When a change is needed, you modify the specification and regenerate. You do not patch the existing code; you recompile from the updated spec. The generated code is disposable. Its maintainability is irrelevant in the same way that the maintainability of compiled assembly is irrelevant. Nobody refactors their binary.
If this sounds radical, consider that it is already how we treat many generated artifacts. Database migrations are generated from schema definitions. API clients are generated from OpenAPI specs. Infrastructure is generated from Terraform files. We do not review the generated output for maintainability; we review the source specification. Code is joining this category.
What code review is actually for
None of this means code review has no value. It means the value is not where we thought it was.
Knowledge transfer remains valuable. Having a second engineer read through a change, understanding what was built and why, creates redundancy in the team’s understanding. This becomes spec review rather than code review, but the function persists.
Catching logical errors in the specification is valuable. A reviewer might notice that the spec fails to handle a business case, or contradicts another part of the system. This is architectural review, operating at the level of intent rather than implementation.
Sanity-checking the test coverage is valuable. A reviewer might ask: “What happens if the payment processor times out? I don’t see a test for that.” This is verification review, ensuring that the test spec is comprehensive.
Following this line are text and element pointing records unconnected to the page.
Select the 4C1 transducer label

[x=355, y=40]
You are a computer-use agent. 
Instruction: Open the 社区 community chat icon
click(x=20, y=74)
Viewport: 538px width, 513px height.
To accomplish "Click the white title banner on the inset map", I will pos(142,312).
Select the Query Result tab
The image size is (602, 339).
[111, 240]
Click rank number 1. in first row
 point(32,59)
What is not valuable, or at least not as valuable as we pretended, is staring at generated code trying to spot bugs. The tests do that better. They always did. We just could not afford enough of them.
The cultural shift
The difficult part of this transition is not technical; it is cultural. Code review carries moral weight in engineering organisations. Shipping without review feels reckless, even irresponsible. Engineers who skip review are cowboys. Engineers who write thorough reviews are diligent professionals.
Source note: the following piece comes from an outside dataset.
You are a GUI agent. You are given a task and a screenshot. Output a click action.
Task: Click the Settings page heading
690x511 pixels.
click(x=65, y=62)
This moral weight exists because we collectively decided that code review was the responsible way to verify software. We built a culture around it. We promoted people who were good at it. We told ourselves it was essential.
It was not essential. It’s a crutch, a second-best solution we adopted because the best solution was too expensive. The best solution was always comprehensive automated verification. We could not afford it, so we used human eyeballs instead and convinced ourselves this was rigorous.
The crutch is no longer necessary. The cost of comprehensive testing has collapsed. What remains is to update our culture to match, which may take longer than updating our tools.